Maybe in a perfect world... Certainly, there's a reasonable chance that UTF-16(BE|LE) really will start with the "byte-order-mark" (BOM, \x{FEFF}), but oh, so many people are not so reasonable. I've seen UTF16 files created by Microsoft tools that were little-endian (of course) but had no BOM.
As for utf8 files, um, where did this information about "\xEF\xBB" come from? I've never seen a file that starts like that (and I would have thought that any proper utf8 mechanism would barf given this sort of byte sequence -- an initial "\xEF" would dictate the start of a 3-byte character, but you don't indicate a third byte). If you mean \x{EFBB} (expressed as UTF-16), this would be three octets when converted to utf8: \xEE\xBE\xBB).

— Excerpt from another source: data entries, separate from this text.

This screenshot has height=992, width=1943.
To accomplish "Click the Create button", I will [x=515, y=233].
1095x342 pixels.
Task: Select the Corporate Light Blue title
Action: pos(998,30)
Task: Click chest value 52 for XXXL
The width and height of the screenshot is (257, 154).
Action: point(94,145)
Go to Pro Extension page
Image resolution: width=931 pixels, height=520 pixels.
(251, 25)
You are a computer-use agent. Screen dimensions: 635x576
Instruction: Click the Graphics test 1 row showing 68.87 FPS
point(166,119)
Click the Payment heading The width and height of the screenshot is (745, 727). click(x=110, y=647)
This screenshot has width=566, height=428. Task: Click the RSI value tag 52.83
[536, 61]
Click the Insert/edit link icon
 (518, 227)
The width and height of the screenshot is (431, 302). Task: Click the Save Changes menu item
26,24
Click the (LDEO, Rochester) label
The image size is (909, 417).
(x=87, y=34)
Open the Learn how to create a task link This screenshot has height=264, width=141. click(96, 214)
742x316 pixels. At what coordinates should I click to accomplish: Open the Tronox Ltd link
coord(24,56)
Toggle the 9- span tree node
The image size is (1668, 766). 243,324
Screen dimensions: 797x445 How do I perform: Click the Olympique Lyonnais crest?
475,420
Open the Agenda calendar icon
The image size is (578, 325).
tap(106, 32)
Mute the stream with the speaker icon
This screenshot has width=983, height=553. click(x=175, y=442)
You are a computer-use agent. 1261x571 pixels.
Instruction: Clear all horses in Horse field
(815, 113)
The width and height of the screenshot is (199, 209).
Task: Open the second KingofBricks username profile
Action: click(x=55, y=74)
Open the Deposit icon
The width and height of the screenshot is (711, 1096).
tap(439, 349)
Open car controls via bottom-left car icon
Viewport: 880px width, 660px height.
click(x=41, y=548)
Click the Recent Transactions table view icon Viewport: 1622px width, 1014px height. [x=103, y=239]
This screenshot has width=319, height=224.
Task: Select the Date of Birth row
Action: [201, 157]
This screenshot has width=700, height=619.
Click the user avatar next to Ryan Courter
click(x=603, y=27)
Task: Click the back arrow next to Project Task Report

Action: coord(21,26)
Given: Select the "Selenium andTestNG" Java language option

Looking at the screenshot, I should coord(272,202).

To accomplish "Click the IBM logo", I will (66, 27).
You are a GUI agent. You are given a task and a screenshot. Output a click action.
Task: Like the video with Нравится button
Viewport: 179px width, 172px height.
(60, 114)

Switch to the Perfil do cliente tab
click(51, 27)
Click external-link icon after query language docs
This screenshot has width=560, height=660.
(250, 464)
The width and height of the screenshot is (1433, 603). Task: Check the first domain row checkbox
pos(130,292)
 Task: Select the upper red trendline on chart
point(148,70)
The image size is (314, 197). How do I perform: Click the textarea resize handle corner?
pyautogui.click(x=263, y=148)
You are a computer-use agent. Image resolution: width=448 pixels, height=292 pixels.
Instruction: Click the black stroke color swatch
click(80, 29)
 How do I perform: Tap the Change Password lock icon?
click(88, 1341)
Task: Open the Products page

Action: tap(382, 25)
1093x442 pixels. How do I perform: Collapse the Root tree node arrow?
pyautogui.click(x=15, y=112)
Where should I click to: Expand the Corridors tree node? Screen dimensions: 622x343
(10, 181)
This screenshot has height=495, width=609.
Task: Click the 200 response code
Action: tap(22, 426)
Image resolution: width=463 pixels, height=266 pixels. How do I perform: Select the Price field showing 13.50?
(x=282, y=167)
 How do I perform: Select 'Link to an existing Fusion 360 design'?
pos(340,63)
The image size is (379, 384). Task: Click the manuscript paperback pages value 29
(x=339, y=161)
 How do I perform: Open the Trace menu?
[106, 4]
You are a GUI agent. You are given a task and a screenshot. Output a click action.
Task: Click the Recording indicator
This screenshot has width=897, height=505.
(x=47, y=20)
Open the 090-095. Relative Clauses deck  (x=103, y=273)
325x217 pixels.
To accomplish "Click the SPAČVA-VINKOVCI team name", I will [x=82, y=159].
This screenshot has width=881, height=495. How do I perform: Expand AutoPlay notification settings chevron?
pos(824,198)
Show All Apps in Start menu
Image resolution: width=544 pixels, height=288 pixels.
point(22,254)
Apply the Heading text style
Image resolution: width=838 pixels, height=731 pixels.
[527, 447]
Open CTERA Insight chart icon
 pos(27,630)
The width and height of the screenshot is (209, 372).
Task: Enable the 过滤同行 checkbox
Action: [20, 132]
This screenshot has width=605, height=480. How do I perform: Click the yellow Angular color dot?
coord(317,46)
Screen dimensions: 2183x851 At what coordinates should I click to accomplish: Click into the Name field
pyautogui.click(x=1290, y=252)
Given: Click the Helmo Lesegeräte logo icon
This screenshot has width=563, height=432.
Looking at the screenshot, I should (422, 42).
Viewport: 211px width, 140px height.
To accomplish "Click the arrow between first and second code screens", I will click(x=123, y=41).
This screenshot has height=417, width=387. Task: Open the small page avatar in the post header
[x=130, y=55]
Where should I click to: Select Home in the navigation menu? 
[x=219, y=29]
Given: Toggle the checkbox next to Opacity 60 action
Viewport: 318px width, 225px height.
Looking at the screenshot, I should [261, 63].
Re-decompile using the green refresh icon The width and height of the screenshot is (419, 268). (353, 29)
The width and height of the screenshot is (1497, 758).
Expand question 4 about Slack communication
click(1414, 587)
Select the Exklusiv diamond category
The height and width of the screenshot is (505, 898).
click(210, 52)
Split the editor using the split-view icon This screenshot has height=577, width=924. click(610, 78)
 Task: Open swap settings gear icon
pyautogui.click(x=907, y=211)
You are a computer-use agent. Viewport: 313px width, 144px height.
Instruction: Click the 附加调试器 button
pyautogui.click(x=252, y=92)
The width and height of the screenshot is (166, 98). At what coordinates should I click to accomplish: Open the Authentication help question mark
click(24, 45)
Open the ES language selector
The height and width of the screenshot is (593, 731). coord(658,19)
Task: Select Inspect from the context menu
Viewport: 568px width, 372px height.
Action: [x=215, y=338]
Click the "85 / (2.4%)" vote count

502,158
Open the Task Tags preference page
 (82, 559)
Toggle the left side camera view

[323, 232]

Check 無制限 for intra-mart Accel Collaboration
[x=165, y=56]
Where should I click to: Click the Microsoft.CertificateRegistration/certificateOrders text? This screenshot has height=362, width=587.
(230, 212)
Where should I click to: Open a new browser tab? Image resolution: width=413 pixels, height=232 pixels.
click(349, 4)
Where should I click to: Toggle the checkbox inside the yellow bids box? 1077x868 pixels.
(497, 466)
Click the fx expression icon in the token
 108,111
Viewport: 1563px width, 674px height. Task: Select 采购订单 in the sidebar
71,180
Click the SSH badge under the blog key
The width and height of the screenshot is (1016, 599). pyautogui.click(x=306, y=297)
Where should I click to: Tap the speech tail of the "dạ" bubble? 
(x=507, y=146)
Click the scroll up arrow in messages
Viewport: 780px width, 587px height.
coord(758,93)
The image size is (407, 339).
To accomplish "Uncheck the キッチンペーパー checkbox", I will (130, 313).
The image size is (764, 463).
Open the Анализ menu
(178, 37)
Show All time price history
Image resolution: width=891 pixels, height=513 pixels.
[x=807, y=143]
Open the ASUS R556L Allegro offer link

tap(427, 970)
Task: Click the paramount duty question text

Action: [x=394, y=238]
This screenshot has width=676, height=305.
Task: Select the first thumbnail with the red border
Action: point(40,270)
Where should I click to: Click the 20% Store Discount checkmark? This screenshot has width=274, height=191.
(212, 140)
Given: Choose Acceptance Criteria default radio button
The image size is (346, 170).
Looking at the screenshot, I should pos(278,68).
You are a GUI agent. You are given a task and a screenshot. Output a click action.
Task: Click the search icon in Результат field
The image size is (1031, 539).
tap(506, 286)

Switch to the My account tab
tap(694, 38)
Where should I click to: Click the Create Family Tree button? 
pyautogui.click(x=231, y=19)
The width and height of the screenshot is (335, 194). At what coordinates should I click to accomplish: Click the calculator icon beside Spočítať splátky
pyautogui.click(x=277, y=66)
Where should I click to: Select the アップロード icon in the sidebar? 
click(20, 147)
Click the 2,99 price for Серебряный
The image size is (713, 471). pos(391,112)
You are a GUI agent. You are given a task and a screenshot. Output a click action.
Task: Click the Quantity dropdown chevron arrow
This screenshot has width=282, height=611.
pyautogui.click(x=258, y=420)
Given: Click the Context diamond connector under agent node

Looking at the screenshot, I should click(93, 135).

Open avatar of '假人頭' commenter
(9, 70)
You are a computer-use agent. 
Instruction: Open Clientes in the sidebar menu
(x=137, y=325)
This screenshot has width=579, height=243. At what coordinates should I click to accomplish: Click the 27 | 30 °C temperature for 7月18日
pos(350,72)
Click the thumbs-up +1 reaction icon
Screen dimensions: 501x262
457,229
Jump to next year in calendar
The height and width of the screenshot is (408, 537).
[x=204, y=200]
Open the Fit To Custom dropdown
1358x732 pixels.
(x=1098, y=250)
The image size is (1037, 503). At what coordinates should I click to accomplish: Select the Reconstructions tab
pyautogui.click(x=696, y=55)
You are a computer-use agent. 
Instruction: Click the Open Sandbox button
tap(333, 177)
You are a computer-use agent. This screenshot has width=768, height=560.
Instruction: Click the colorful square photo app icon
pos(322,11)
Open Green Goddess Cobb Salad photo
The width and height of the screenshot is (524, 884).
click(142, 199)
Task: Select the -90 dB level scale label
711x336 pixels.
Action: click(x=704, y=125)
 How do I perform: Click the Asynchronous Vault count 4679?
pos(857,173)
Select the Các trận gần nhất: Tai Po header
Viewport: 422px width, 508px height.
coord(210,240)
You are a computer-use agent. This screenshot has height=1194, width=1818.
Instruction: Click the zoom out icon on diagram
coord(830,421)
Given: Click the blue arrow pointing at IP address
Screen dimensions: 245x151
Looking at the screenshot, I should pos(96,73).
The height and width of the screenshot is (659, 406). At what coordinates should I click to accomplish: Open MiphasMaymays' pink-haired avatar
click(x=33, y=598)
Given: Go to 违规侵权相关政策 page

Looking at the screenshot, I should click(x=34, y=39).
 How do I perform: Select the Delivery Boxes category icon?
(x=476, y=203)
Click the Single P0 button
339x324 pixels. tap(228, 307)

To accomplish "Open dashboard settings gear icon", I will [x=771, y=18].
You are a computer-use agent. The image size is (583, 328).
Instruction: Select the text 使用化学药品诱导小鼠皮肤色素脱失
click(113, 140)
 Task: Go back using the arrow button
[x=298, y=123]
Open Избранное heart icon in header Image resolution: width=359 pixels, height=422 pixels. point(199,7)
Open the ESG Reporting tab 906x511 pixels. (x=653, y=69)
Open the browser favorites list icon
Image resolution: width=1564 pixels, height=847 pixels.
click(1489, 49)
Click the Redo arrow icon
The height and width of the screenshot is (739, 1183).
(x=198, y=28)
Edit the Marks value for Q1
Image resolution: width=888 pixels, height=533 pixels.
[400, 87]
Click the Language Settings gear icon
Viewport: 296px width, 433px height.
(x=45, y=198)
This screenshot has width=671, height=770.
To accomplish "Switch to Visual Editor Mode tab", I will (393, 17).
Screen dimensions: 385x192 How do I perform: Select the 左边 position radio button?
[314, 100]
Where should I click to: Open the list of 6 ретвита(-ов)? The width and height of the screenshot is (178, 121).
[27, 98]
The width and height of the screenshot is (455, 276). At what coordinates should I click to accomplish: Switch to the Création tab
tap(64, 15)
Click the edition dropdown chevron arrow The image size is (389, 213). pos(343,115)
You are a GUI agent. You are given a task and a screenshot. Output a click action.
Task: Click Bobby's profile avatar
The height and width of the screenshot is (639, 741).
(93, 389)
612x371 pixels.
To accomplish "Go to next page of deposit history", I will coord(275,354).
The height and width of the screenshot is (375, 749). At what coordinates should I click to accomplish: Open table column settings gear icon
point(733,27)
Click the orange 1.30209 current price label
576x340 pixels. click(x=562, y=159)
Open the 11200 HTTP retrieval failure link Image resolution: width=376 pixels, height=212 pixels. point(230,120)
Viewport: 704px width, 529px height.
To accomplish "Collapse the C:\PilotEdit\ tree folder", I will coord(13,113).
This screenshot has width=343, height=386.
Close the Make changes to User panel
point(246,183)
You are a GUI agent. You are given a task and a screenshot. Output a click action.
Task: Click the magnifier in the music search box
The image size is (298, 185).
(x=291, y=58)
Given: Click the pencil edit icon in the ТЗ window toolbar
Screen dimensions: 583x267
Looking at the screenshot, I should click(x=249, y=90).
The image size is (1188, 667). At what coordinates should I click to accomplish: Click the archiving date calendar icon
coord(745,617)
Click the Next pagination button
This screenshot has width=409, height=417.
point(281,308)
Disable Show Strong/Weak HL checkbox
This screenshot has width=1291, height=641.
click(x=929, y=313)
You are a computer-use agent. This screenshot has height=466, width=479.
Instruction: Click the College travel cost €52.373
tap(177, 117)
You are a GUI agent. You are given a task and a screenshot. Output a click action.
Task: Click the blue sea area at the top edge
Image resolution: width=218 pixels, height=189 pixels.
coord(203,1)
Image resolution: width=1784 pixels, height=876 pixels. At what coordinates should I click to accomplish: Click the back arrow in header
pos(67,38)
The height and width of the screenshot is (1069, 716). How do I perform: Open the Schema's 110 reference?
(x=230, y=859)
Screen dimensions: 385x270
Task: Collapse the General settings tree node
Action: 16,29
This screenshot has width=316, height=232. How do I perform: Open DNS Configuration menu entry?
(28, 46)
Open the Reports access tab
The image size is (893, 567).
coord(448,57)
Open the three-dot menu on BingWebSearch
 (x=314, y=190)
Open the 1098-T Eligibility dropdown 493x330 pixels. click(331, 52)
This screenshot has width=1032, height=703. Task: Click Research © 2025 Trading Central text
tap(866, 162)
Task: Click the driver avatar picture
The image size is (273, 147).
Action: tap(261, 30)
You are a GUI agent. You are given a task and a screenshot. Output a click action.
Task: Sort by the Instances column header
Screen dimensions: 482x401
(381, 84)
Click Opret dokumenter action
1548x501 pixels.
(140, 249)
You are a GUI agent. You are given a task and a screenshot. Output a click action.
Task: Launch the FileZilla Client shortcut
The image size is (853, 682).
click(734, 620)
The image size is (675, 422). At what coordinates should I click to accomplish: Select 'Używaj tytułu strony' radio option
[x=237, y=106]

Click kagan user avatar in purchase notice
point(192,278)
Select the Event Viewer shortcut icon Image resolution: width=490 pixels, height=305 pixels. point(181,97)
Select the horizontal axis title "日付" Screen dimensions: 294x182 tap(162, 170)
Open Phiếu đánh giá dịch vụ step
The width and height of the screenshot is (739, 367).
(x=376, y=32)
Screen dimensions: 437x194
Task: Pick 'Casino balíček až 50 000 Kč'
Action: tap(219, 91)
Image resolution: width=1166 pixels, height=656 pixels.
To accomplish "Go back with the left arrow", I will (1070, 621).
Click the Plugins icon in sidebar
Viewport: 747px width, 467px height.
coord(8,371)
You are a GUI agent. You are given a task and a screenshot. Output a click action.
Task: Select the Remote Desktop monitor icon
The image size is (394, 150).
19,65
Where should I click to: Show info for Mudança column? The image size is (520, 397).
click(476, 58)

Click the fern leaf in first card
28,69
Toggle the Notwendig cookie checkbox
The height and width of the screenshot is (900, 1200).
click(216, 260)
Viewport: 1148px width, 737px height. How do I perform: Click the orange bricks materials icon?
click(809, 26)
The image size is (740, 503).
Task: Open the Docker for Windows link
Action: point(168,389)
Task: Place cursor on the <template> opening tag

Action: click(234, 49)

Regarding the notion of ASCII data, many people don't realize that ASCII files are simply a proper subset of utf8 files -- this was, I think, one of the design goals for utf8. (This adds to my doubts about "\xEF\xBB": this sequence isn't supposed to be in an ASCII file, yet an ASCII file is supposed to work as a utf8 file.)
I think the question, though vaguely stated, may have been more concerned with distinguishing, say, the different flavors of ISO-8859 (which is impractical without knowledge of the language being used in the text, or at least some well-trained n-gram models for various languages), or CP12* vs. Mac* vs. 8859-* vs. euc-*, etc, etc (somewhat less speculative, but still not always simple or deterministic without modeling).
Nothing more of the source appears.